Task to complete: Return only this: the line with "The width and height of the screenshot is (1389, 868)." and all the lines that follow it below, through the final one, exactly as they are.

(Items from a dataset)
________________________________________

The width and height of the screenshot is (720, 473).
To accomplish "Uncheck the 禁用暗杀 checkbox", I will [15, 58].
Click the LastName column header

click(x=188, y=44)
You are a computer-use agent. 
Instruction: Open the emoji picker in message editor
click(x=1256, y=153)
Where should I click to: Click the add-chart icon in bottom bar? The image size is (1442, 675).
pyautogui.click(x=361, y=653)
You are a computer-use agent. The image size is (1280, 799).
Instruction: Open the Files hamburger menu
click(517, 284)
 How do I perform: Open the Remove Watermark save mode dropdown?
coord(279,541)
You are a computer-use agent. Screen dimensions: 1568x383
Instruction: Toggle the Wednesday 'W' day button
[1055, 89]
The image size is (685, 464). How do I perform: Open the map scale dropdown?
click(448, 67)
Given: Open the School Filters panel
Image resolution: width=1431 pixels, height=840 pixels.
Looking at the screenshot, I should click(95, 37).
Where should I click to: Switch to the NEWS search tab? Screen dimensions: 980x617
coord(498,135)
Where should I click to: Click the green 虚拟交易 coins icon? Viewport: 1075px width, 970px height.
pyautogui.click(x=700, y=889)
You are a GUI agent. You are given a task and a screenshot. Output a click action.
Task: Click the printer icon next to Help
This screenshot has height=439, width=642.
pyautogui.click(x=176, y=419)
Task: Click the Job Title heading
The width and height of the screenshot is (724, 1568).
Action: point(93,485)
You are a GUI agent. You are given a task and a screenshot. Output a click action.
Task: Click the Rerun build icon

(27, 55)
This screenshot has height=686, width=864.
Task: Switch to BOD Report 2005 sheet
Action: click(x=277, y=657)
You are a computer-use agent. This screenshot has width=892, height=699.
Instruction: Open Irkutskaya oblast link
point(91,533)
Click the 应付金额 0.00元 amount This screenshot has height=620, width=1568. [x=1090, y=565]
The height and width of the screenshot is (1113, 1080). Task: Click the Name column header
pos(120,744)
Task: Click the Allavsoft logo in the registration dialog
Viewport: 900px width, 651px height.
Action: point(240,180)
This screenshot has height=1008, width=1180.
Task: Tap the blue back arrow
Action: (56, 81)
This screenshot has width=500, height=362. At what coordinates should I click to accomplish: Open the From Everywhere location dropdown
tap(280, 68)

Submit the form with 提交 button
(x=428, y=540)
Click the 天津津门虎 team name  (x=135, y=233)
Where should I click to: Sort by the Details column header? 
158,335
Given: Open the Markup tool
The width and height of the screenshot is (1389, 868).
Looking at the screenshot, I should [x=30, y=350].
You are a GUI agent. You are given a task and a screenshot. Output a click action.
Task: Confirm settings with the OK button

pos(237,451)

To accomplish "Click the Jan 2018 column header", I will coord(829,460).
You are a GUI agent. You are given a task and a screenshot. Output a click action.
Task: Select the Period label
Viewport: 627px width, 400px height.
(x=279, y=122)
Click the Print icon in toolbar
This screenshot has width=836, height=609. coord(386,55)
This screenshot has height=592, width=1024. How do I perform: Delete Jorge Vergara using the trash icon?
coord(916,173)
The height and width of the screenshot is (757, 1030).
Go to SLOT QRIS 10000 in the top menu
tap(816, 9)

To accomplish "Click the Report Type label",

________________________________________

Exercise solution:
The width and height of the screenshot is (1389, 868).
Looking at the screenshot, I should [x=30, y=350].
You are a GUI agent. You are given a task and a screenshot. Output a click action.
Task: Confirm settings with the OK button

pos(237,451)

To accomplish "Click the Jan 2018 column header", I will coord(829,460).
You are a GUI agent. You are given a task and a screenshot. Output a click action.
Task: Select the Period label
Viewport: 627px width, 400px height.
(x=279, y=122)
Click the Print icon in toolbar
This screenshot has width=836, height=609. coord(386,55)
This screenshot has height=592, width=1024. How do I perform: Delete Jorge Vergara using the trash icon?
coord(916,173)
The height and width of the screenshot is (757, 1030).
Go to SLOT QRIS 10000 in the top menu
tap(816, 9)

To accomplish "Click the Report Type label",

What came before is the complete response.